- **ASSIGNMENT**
Across the entries below, how many lines contain the string "Given"? Only the number is wanted.
----------
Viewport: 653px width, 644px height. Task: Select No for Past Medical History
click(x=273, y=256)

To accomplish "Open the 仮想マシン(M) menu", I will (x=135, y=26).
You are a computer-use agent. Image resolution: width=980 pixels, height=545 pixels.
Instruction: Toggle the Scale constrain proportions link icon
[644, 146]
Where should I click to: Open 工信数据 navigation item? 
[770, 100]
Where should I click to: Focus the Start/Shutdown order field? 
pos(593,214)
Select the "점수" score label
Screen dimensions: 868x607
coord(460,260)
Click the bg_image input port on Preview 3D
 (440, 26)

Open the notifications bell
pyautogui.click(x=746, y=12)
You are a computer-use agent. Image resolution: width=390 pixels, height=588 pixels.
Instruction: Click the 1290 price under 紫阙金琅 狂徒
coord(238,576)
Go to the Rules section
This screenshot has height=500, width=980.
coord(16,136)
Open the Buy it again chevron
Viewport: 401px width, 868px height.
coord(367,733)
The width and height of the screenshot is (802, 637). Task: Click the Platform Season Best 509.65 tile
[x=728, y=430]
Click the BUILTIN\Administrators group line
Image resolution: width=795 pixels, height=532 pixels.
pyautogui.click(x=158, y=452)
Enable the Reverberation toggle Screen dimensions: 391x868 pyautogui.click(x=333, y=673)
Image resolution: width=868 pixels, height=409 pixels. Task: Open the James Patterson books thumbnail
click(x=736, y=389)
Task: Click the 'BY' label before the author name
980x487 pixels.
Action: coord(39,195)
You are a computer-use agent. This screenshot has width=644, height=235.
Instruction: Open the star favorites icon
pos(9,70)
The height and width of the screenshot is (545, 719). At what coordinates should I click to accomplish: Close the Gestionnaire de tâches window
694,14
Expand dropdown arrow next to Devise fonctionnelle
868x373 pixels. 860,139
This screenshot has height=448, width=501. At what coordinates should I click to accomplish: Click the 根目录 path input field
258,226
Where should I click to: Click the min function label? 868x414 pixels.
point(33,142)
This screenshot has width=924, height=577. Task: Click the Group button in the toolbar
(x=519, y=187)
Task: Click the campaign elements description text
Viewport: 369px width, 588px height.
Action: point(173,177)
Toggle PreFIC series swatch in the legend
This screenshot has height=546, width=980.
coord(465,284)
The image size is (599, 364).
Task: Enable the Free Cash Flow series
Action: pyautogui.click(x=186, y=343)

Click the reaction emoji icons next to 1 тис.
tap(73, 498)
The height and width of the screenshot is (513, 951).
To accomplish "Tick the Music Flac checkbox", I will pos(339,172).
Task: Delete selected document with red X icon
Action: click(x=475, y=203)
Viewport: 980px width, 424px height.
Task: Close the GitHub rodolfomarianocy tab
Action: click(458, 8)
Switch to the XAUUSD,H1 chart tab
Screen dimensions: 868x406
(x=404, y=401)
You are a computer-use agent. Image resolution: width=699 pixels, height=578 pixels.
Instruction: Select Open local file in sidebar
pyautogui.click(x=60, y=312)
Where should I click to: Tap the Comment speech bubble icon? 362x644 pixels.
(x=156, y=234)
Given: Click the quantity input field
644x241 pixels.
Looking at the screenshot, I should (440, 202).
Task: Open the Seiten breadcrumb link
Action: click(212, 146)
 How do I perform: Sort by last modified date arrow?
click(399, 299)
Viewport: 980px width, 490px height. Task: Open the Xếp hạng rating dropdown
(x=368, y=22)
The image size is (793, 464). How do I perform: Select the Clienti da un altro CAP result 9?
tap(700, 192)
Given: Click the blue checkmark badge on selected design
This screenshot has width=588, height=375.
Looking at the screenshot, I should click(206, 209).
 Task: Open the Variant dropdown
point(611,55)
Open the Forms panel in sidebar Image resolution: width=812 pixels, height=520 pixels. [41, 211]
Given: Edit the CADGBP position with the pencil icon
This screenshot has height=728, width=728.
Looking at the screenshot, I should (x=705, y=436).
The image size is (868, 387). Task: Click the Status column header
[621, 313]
----------
- **ANSWER TO THIS EXERCISE**
3